Bubbles Bubbles - 1 year ago 60
Linux Question

What is the meaning of running out of swap?

In linux machines for many scenarios we might get errors Running out of swap. what exactly it means. Is it similar to thrashing ? Are Running out of space and running out of swap are similar terms ? How can we find fix these kind of errors ?

Answer Source

The swap is a secondary (disk-based) storage for your RAM: if your application consumes too much memory, some parts of the RAM are swapped out (moved) onto the hard disk, to make room for new memory requests. (This is happening under the assumption, that the swapped out memory won't be needed in the near future; if an application needs to access it again, the memory will be swapped in again (moved back to the RAM), probably triggering a swap out of another memory area first).

Swapping is usually rather slow, as it involves moving larger data chunks between RAM and hard-disk, and all applications have to wait until it has finished before they can continue.

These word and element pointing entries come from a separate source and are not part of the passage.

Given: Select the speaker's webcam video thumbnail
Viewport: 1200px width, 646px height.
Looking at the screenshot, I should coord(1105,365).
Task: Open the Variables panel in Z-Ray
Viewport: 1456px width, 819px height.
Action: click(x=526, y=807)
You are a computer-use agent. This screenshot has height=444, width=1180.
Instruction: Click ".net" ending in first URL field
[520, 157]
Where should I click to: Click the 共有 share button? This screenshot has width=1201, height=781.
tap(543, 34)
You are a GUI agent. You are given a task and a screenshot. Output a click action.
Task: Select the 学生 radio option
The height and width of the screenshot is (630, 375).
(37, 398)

As such, it is meant as a security measure to avoid out-of-memory crashes, but you should try to avoid triggering swapping if possible.

Now the swap-space itself can either be a file or an entire partition, but in any case they have a limited size as well (either defined by the partition size on which they reside, or limited by your OS).

So if you need to swap out a lot of memory (or have a small swap space), you will sooner or later run out of swap.

There are basically two ways to "fix" the problem:

  • make your swap-space bigger
  • make your application consume less memory

extending swap space

  • first, try to add more RAM to your system. The more RAM you have, the less likely it is that the system needs swap out memory.

If this doesn't help (or is not possible), you might need to extend the actual available swap space:

  • first create a new swap area (either a file or a disk partition) using mkswap.
  • then enable the swap space, using swapon.
  • you can also make the changes persistent by adding an entry to your fstab file.

But really this might just make your "running out of swap" problem appear a little later, so read on:

reduce memory consumption

Today's computers have plenty of RAM. Unless you are dealing with very large datasets or are running very many memory hungry applications in parallel, it is highly unlikely that you ever run out of RAM and/or swap space.

Unless, that is, one of your application has a memory leak and consumes an unbound amount of memory.

Try to find out which applications use up all the memory, and check whether they are leaking resources.